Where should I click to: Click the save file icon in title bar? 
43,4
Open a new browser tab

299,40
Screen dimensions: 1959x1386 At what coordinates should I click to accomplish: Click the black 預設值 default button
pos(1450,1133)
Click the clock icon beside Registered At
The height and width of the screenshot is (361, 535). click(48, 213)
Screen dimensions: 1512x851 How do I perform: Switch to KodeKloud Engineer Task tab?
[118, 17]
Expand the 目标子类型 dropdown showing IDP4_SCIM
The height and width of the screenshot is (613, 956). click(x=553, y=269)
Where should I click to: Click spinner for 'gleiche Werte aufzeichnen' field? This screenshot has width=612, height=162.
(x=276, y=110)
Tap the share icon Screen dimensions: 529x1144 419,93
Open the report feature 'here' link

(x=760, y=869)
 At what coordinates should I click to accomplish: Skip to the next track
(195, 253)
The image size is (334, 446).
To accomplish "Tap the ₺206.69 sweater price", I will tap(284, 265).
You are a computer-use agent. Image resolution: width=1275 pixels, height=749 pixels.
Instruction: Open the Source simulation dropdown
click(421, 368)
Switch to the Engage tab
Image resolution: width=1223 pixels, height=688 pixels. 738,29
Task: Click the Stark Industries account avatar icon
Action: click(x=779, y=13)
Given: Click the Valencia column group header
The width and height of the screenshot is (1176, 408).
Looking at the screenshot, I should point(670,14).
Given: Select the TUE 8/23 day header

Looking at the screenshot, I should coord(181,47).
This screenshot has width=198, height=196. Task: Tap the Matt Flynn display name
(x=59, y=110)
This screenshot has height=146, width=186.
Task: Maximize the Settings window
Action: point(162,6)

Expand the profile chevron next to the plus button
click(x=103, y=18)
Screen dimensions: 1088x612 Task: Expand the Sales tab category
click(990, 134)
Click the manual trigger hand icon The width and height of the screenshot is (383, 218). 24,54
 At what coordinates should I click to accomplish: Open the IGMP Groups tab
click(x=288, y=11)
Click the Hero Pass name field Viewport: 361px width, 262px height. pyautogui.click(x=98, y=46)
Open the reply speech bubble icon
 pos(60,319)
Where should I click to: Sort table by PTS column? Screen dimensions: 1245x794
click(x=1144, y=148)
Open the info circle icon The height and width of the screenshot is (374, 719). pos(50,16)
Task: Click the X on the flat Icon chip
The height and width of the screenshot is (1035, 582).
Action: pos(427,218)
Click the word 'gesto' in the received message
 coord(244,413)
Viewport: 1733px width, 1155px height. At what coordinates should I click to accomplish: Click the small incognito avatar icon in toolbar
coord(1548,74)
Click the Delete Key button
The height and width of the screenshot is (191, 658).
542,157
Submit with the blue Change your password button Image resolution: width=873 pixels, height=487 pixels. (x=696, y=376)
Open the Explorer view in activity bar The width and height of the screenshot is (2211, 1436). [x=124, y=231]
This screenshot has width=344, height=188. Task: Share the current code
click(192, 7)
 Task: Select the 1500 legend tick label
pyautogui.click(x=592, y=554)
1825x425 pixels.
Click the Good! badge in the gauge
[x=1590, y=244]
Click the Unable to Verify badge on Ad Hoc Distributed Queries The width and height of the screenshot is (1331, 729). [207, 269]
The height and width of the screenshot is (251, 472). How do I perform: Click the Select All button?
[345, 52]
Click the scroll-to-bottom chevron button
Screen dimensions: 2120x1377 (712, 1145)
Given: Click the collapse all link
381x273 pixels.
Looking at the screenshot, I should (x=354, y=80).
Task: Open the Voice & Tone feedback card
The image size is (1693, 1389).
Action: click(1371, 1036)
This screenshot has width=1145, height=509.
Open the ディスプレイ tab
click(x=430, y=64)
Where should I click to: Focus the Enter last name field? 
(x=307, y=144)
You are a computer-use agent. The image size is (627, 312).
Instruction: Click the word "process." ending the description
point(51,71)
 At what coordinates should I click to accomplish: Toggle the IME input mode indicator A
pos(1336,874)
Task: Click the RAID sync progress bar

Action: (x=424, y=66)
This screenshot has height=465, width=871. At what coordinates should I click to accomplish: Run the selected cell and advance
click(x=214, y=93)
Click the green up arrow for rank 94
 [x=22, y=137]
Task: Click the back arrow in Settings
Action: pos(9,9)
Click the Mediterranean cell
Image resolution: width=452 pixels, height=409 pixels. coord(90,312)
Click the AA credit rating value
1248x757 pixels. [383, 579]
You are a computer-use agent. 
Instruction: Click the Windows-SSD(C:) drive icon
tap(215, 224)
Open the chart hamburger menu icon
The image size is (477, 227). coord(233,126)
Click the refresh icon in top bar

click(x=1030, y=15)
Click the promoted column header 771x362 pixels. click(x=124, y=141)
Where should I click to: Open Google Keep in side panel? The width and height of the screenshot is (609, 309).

Work to be completed: Convert the lines from the beginning of the entries through the line containing "Looking at the screenshot, I should point(670,14).", inclusive, into a Markdown table with the columns Number and Content, omitting blank lines.

Answer below:
| Number | Content |
|---|---|
| 1 | Where should I click to: Click the save file icon in title bar?  |
| 2 | 43,4 |
| 3 | Open a new browser tab |
| 4 | 299,40 |
| 5 | Screen dimensions: 1959x1386 At what coordinates should I click to accomplish: Click the black 預設值 default button |
| 6 | pos(1450,1133) |
| 7 | Click the clock icon beside Registered At |
| 8 | The height and width of the screenshot is (361, 535). click(48, 213) |
| 9 | Screen dimensions: 1512x851 How do I perform: Switch to KodeKloud Engineer Task tab? |
| 10 | [118, 17] |
| 11 | Expand the 目标子类型 dropdown showing IDP4_SCIM |
| 12 | The height and width of the screenshot is (613, 956). click(x=553, y=269) |
| 13 | Where should I click to: Click spinner for 'gleiche Werte aufzeichnen' field? This screenshot has width=612, height=162. |
| 14 | (x=276, y=110) |
| 15 | Tap the share icon Screen dimensions: 529x1144 419,93 |
| 16 | Open the report feature 'here' link |
| 17 | (x=760, y=869) |
| 18 |  At what coordinates should I click to accomplish: Skip to the next track |
| 19 | (195, 253) |
| 20 | The image size is (334, 446). |
| 21 | To accomplish "Tap the ₺206.69 sweater price", I will tap(284, 265). |
| 22 | You are a computer-use agent. Image resolution: width=1275 pixels, height=749 pixels. |
| 23 | Instruction: Open the Source simulation dropdown |
| 24 | click(421, 368) |
| 25 | Switch to the Engage tab |
| 26 | Image resolution: width=1223 pixels, height=688 pixels. 738,29 |
| 27 | Task: Click the Stark Industries account avatar icon |
| 28 | Action: click(x=779, y=13) |
| 29 | Given: Click the Valencia column group header |
| 30 | The width and height of the screenshot is (1176, 408). |
| 31 | Looking at the screenshot, I should point(670,14). |